Wallets and Seeds

Your seed is crucial for the security of your wallet and its funds. It is used to recreate your wallet and its accounts, granting complete control to anyone who has access to the seed. If your seed is compromised, an attacker could use it to drain your funds by transferring your EXCC to wallets they control. Sharing your seed with anyone, even someone you trust, is highly discouraged, as it creates potential security risks and could lead to the misuse of your wallet’s access or less secure storage of the seed.

The safest method for storing your seed is on a physical medium, such as writing it down on paper. Treat this paper as if it were the key to a personal vault containing gold because, in essence, that is what your seed words represent. Store it securely to ensure the safety of your wallet and its funds.

2. How can I convert my wallet seed hex to seed words?

You can use the BIP39 Tool utility to convert a ExchangeCoin seed from hex to the seed words needed for importing into wallets.

This utility is executed only on client’s side but for better security it is advisable to download it and run offline.

3. Can someone steal my coins if they access wallet.db?

No one can steal your coins if they gain access to your wallet.db file unless they also have your private passphrase. If you chose to use public encryption, they wouldn’t have access to your extended public keys or addresses either.

4. Can someone use a brute-force attack on a random wallet to regenerate its seed words?

A wallet seed is a 32-byte (256-bit) cryptographically secure random number.
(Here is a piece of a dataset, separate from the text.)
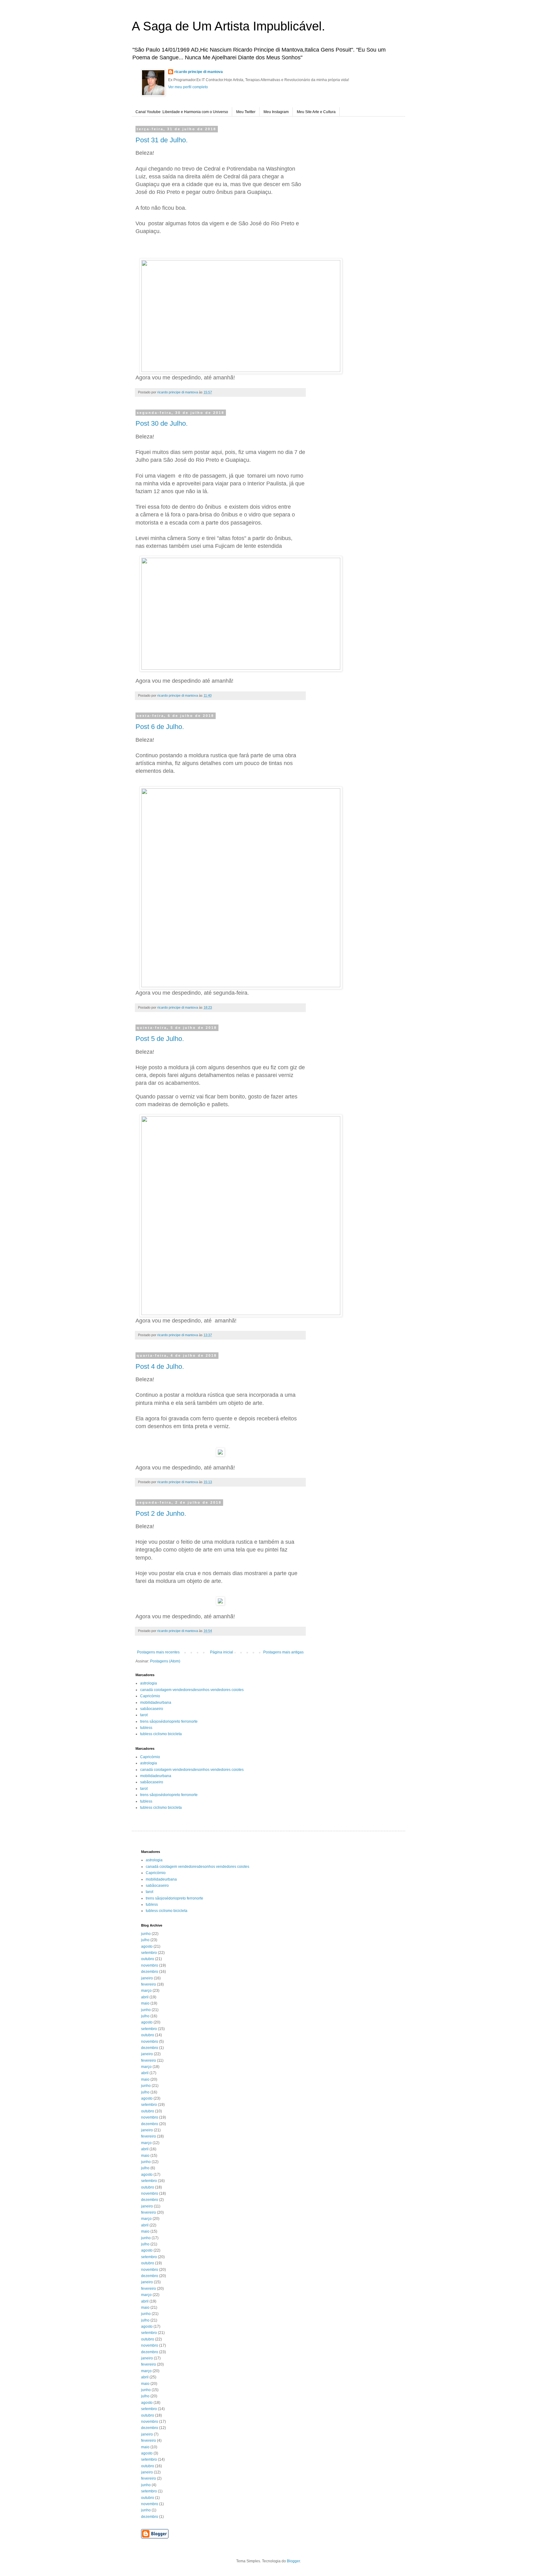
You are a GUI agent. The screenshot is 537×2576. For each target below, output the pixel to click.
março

An extra byte is added as a checksum, totaling 33 bytes. These 33 bytes are mapped to a set of English words, creating a 24-word seed. Since each of the 32 bytes has 256 possible values, there are 256^32 possible seeds, making a brute-force attack computationally infeasible.

To put this in perspective, assuming there are 7 billion people on the planet, with each person owning 10 computers, and each computer testing a billion possibilities a second, it would still take approximately 26x10⁴⁸ (that’s 26 trillion trillion trillion trillion) years to brute-force a single seed.
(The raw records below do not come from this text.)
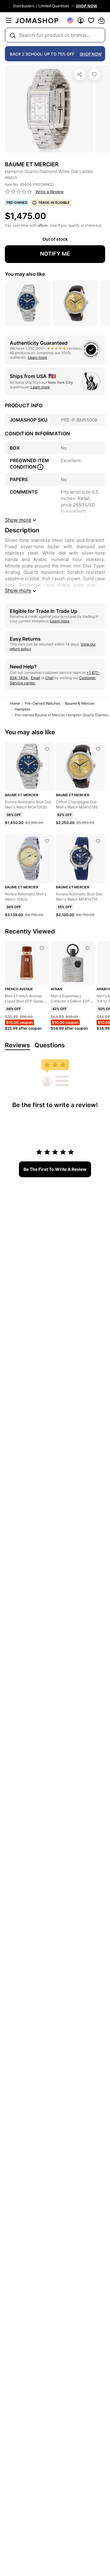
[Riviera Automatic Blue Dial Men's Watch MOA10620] (47, 749)
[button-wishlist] (91, 20)
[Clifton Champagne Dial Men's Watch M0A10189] (98, 749)
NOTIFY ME (55, 253)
5. My seed is not working. What can I do?

If using the CLI wallet, make sure all words are on a single line separated by spaces. Also, double-check your words for typos by comparing them to the PGP word list.

6. What is the difference between a testnet and mainnet public key address?

A mainnet public key address starts with the numbers 22, while a testnet public key address starts with the letters Ts. The 2-byte prefix identifies the network and type.

7. I have lost my seed. What can I do?

If you lost your seed and wallet or wallet’s passphrase, your funds are permanently lost. If you still have access to the wallet and passphrase, immediately create a new wallet with a properly stored seed and transfer your funds to the new wallet. If you have live tickets, maintain both wallets until all tickets have voted, then transfer remaining funds to the new wallet. Backup your wallet.db file securely until all funds are transferred.

8. Could wallet security be improved using 2-Factor Authentication (2FA)?

2-Factor Authentication (2FA) would not provide extra security for Exilibrium or exccwallet because it is primarily designed for client/server applications where the client and server are separate entities. In these cases, 2FA helps ensure the authenticity of the client’s identity to the server by requiring a combination of “something you know” (password) and “something you possess” (smartphone with TOTP app like Google Authenticator or Authy).

However, in the case of Exilibrium or exccwallet, both the client and server implementations of TOTP would exist on the same machine. This significantly reduces the security benefits of 2FA since an attacker who compromises the machine would have access to both the client and server components.

For a more in-depth explanation of why 2FA doesn’t provide extra security for local apps like Exilibrium or exccwallet, you can refer to the Exodus wallet article titled Why local apps and 2FA aren’t friends yet.